New workshops this semester are an effort to make social science studies more replicable, inform Theresa Mueller - Minnesota Daily.

Faculty members and graduate students at the University of Minnesota have formed a workshop to hold discussions about reproducibility in research studies

The discussions come during a national movement to replicate research in social science fields, such as psychology.

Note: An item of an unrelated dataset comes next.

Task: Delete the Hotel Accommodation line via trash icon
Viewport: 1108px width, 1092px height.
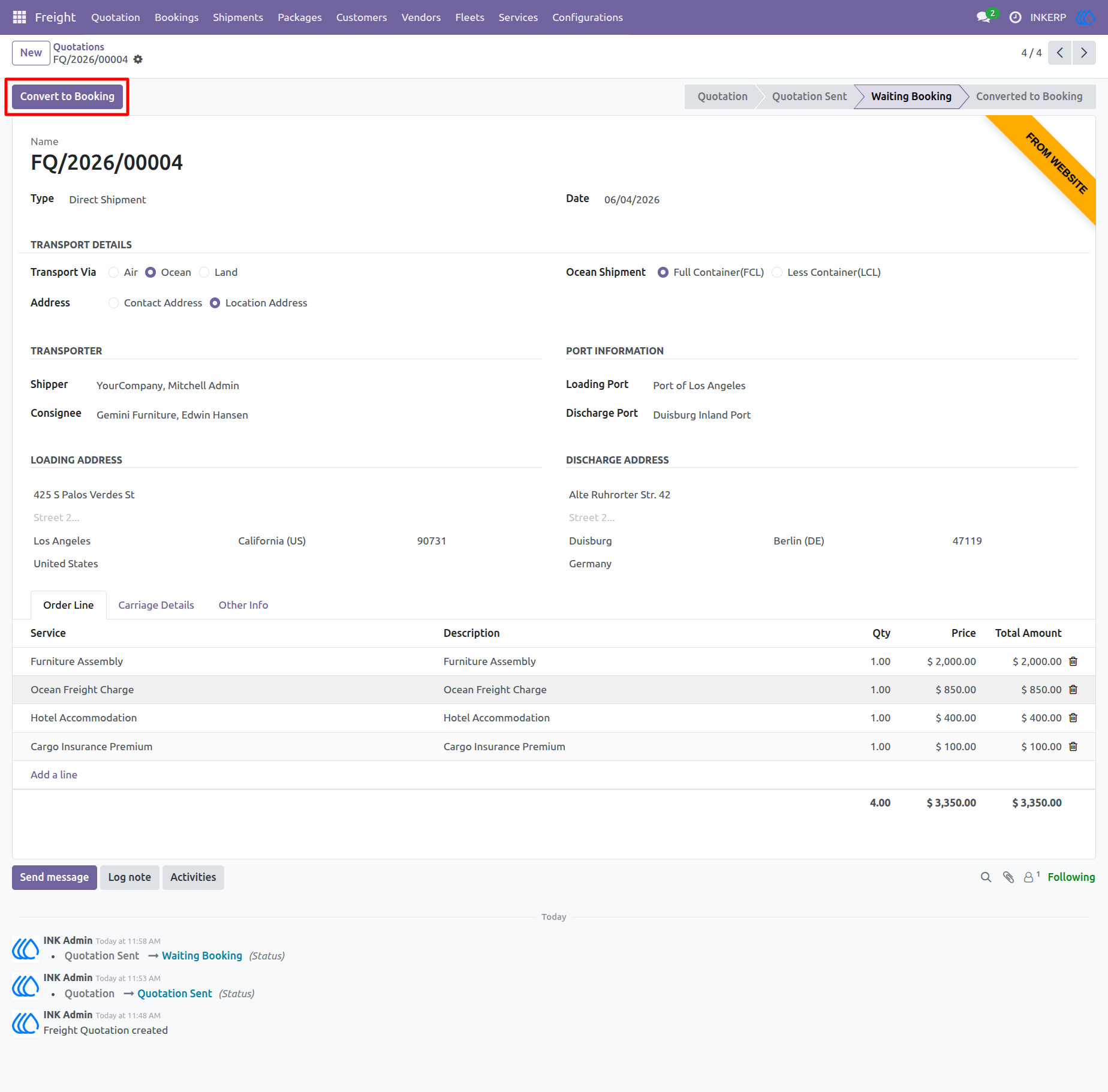Action: (x=1073, y=718)
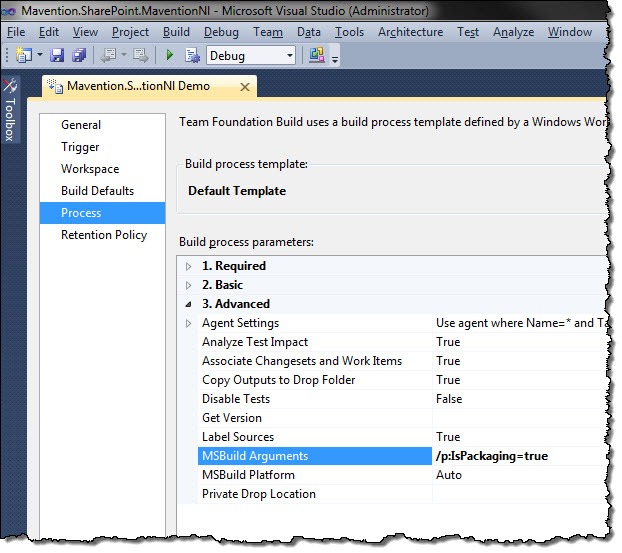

The movement has shown that many previous studies are not reliable.  After discussions last spring regarding ways the University can address these research practices, the Minnesota Center for Philosophy of Science designed workshops for faculty and students to discuss ways to develop replicable research methods. 

“Any scientific discipline will depend upon reproducible findings, that’s how you build a science,” said Matt McGue, a professor in the Department of Psychology.

The Reproducibility Working Group meets biweekly this semester to discuss the issue of reproducibility in psychological research and focus on topics such as measurement. 

Alan Love, director of the Minnesota Center for Philosophy of Science, said the purpose of holding these conversations across campus is for researchers across all disciplines to be actively thinking about the sort of complex issues within their own methods...

Faculty members and graduate students from the philosophy, psychology and statistics departments have been attending the workshops. McGue said all members offer a unique perspective to the discussion of reproducibility as there are intersections across all three areas.